課題
1) ユートピスティクスを論じた本文抜粋のうち、「ホルバイン「漁師ヒスロデュースがモアとその同伴者にユートピア島に」から「9,藤原書店,p.12. .」までをそのまま書き写しなさい。
2) ユートピスティクスを論じた本文抜粋を、示されている最後の文の後から書き継ぎなさい。

本文抜粋

________________

しかしながら、どんなに努力しても、社会は思ったように変わるわけではない、ということならば、このような「ユートピスティクス」の議論は空しいだけです。それならばいっそ、自由に空想の翼を広げて「ユートピア」を語ったほうがよい。ウィリアム・モリスが生きた時代は、たしかにそういう時代だったのです。
ところが、ウォーラーステインによれば、今は違うのです。「資本主義的世界システム」は破綻に近づいています。少なくとも、混乱が大きくて、将来の予測ができない「カオス」状態になっている。ウォーラーステインによれば、このような時代は、逆に言えば「小さな力で大きな影響を与える」ことができる時代です。変えようと思えば変えられる。ただし、どのように変わっていくかについて、確たることは誰にもわかりません。このような・システムが「カオス」に突入した時代だからこそ、「ユートピスティクス」には可能性が開かれているし、必要とされてもいるのです。
ホルバイン「漁師ヒスロデュースがモアとその同伴者にユートピア島に
ついて語る」: "Utopia von Thomas Morus"(1518) 挿絵。©Wikimedia.
【2】 「実質合理性」――
価値観の違いは、どうにもならないか?
『議論は、〔…〕実質合理性という概念、つまり形式合理性の概念に対してマクス・ウェーバーによって提唱された概念をめぐって生じる。実質合理性概念によって彼が述べているのは、「究極の価値」(価値評価のための理論的ないしは倫理的公準 wertende Postulate)を基準にして目的を選択することである。ウェーバーによれば』実質合理性『の概念は「非常に多義的であり」そして「実質合理性の価値尺度になりうるものは無限に存在する」。〔…〕これらの諸価値は、ウェーバーのドイツ語の表現が示すように、「公準〔要請――ギトン註〕」である。そして明らかに、公準についてわたしたちの意見はさまざまでありうる。』
ウォーラーステイン,・松岡利通訳『ユートピスティクス』,1999,藤原書店,p.12. .

________________

提供資料
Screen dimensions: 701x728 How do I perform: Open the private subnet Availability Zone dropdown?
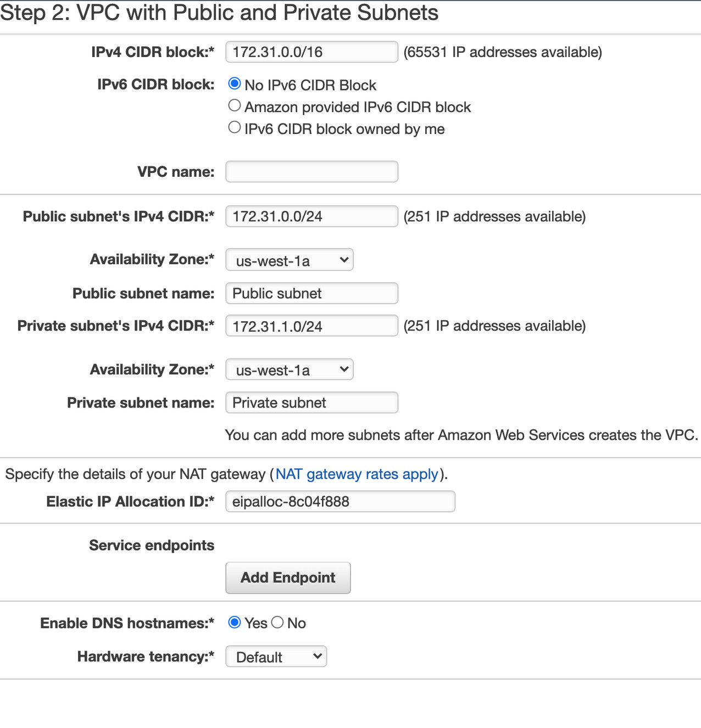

________________

回答
1)
ホルバイン「漁師ヒスロデュースがモアとその同伴者にユートピア島に
ついて語る」: "Utopia von Thomas Morus"(1518) 挿絵。©Wikimedia.
【2】 「実質合理性」――
価値観の違いは、どうにもならないか?
『議論は、〔…〕実質合理性という概念、つまり形式合理性の概念に対してマクス・ウェーバーによって提唱された概念をめぐって生じる。実質合理性概念によって彼が述べているのは、「究極の価値」(価値評価のための理論的ないしは倫理的公準 wertende Postulate)を基準にして目的を選択することである。ウェーバーによれば』実質合理性『の概念は「非常に多義的であり」そして「実質合理性の価値尺度になりうるものは無限に存在する」。〔…〕これらの諸価値は、ウェーバーのドイツ語の表現が示すように、「公準〔要請――ギトン註〕」である。そして明らかに、公準についてわたしたちの意見はさまざまでありうる。』
ウォーラーステイン,・松岡利通訳『ユートピスティクス』,1999,藤原書店,p.12. .

2)
「公準〔Postlat; Postlate は複数形〕」は、「要請」とも訳されます。「科学的または実践的理論にとって、基本的前提として必要とされる命題」「ある論理的、実践的体系の基本的な前提として措定せざるを得ない命題」と説明されます(コトバンク)。ユークリッド幾何学には、「2つの点は、直線で結ぶことができる」(第1公準)から始まって、「2つの平行線は交わらない」(第5公準)までの5つの「公準」があります。これらは、証明不可能ですが、これらが無くては幾何学という体系は成り立ちません。
哲学でも、論理的な哲学体系は、基本的な命題として「公準」を立てます。カントの実践哲学は、「神の存在」「魂の不滅」「自由意志」を前提として受け入れますが、カントによると、これらは「理論的でも明白でもない」、つまり証明はできない。が、これらが真実だと仮定しないことには、実践倫理は成り立たないとしています。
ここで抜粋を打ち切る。